As I sit to write or rather meditate over it (post-occurrence), I am making an effort to arrive possible areas/ subjects which would have taken charge of my mind. Is it personal relationships which I am thinking over? Is it issues in my environment (immediate and distant) that worries me? Or is it a matter about existential questions? To be fair, I must confess that there are shades of grey that exist in each of these areas. However, how dark these shades colour my void moments and not the post-void-rationalization moments is the real question.
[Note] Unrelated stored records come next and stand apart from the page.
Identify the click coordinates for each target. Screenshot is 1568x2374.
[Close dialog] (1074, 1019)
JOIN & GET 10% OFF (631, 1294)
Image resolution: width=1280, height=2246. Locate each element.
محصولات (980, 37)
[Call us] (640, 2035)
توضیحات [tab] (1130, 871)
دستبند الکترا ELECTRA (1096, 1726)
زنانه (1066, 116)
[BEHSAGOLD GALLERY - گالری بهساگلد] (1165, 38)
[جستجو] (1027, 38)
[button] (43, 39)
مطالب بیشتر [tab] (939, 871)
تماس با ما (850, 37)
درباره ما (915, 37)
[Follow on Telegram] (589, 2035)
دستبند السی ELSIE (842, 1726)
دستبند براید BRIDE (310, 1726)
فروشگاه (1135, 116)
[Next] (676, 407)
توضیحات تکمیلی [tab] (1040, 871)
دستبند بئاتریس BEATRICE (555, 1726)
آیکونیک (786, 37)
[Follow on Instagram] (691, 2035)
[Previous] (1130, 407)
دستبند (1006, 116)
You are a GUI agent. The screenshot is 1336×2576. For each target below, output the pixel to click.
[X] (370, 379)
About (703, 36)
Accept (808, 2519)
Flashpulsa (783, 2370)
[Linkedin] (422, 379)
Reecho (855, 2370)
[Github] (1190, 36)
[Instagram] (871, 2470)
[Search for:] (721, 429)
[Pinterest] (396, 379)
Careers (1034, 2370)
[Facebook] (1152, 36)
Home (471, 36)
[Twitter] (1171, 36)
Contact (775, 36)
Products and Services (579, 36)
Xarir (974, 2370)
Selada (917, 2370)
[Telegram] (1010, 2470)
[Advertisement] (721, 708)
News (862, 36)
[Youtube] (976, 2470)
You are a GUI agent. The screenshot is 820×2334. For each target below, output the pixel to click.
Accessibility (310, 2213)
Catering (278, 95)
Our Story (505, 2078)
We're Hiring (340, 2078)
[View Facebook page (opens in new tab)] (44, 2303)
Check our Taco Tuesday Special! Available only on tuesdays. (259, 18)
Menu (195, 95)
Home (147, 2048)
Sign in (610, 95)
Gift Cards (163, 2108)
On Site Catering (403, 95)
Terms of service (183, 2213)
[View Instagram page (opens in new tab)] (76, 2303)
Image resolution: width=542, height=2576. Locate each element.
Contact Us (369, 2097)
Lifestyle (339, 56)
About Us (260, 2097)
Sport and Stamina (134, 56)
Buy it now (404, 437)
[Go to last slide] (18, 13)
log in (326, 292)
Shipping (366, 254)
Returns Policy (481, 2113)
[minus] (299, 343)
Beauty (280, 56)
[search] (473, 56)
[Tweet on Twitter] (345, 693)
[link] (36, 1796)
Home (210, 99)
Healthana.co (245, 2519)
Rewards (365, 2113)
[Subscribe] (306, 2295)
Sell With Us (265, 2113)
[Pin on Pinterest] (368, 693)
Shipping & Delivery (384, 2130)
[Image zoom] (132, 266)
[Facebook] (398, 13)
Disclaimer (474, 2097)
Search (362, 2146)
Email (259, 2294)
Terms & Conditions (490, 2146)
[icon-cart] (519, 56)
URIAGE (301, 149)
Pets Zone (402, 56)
During a typical void moment, I tend to detract from everything, including thoughts about any of the above three scenarios. I don’t have a choice to physically distance myself and so I drift away mentally. While I am present, my mind is elsewhere. While I am listening, I am actually deaf. While I am seeing, I do not register. As I keep walking, I arrive back home without realizing or trying to get there. Guess the sub-conscious takes over and runs my functioning on an auto-pilot mode.
I am not irritated or worried with any burden. Nor do I make an effort to arrive at answers to questions that plague my senses at other times. These moments are certainly not about inquiry.
What does happen is: a manifold increase in my observation power. Things which are typically sheathed during the conscious observation process begin to show up. Yet, I see them only to see something else the very next moment. Without spending time over the discovery, I move on. Without making an effort in any particular direction, I ramble. Heading nowhere and being least worried about it.
As these events keep repeating, I feel that either causal theory doesn’t is incorrect or there is more to it which is beyond my comprehension and which only an external agent can analyse for me. Whatever be the case, I am never less surprised by the sheer lack of purpose of it.
Wednesday, August 10, 2011
Monday, August 8, 2011
Me and The Bag
As a kid, I used to hate bags. They reminded of school & studies and were heavy to lift. I got bored of the ones I ever owned and used to like those that my classmates owned.
Once in college, I got rid of them and carried those bits & books in my own hands. For occasional days with excess load, a carry-bag would suffice. Over time, I attended fewer lectures which wiped out the need for carrying a bag as well. A notebook folded and tucked in the rear pocket along with a pen borrowed from some friend was just enough.
Then I started to work and things changed.
My eyes opened up to the existence of the opposite sex and their mannerisms. Amongst other things, I observed how a bag was their faithful companion. My interest in bags revived, however this time they were women’s bags.
The expert that I considered myself in matters related to women, I took up the challenge of exploring the contents and the need for a bag to a woman, upon myself.
The exercise however was futile as it lead to no meaningful conclusion. Here’s why:
On covert observation, I found a whole world emerge from of these bags; much more than what came out from the churning of the ocean in Indian mythology. Some of the items that I had listed down were: a hair-brush, a bottle of milk, milk-powder, a bottle of Bournvita, a tetra-pack of juice, make-up set, nail-cutter, silk scarf, money, books, hand-towels, mirrors, laptops, hard-disks, torch-lights, deodorants & perfumes, sun-glasses, Tang, chewing-gum, dry and wet tissues, sinus tablets, asthma-pumps, mobile chargers, cigarettes, lighters and match-boxes, biscuit packs, chocolates, Maggie, credit & debit cards, a full length kurta, music-players, CDs & DVDs, etc. The bag could easily qualify as a bedroom in motion, without the bed.
The next round of investigation, which was more overt, was a complete failure. On asking these women about what all they carried inside their bags and why, I realised that I had breached the line of chauvinism and acceptable diversions. I resorted to ‘plan b’ which was an immediate stagnation of interrogation.
My inquiry about this mysterious object so close to all women had to be terminated midway, however my intrigue in the object remained. It was at this moment that I decided to buy a bag for myself.
However, there was nothing that I actually had to stuff inside this bag.
Time passed. I started with keeping the two books which I always read alternatively inside it. I also decided to re-unite with my passion for music and started carrying my head-phones. I had avoided them since they would entangle and break when I would keep them in my pockets. Next, my wallet and my access card went in. Then, it was the turn of loose change to find a place for itself. My cigarette case and lighter fitted in as well. So did the ugly black umbrella which I hated to carry around. A bottle of water and a deodorant were the latest additions.
With time, there were more and more items being added to the list. My journeys to work and back are now marginally better. It is still less than a month and I am already dependant on it. It is my little world which I get back to for every little adventure outside my cocoon.
This bag made me realise that I have taken up a futile endeavour to figure out what went inside other people’s bags. What is important is what you want to keep inside it and make out of it.
There might also have been a few men like me who would have made similar efforts in the past. In case there was more that came out in their process of discovery, please feel free to share. As for me, I have given up.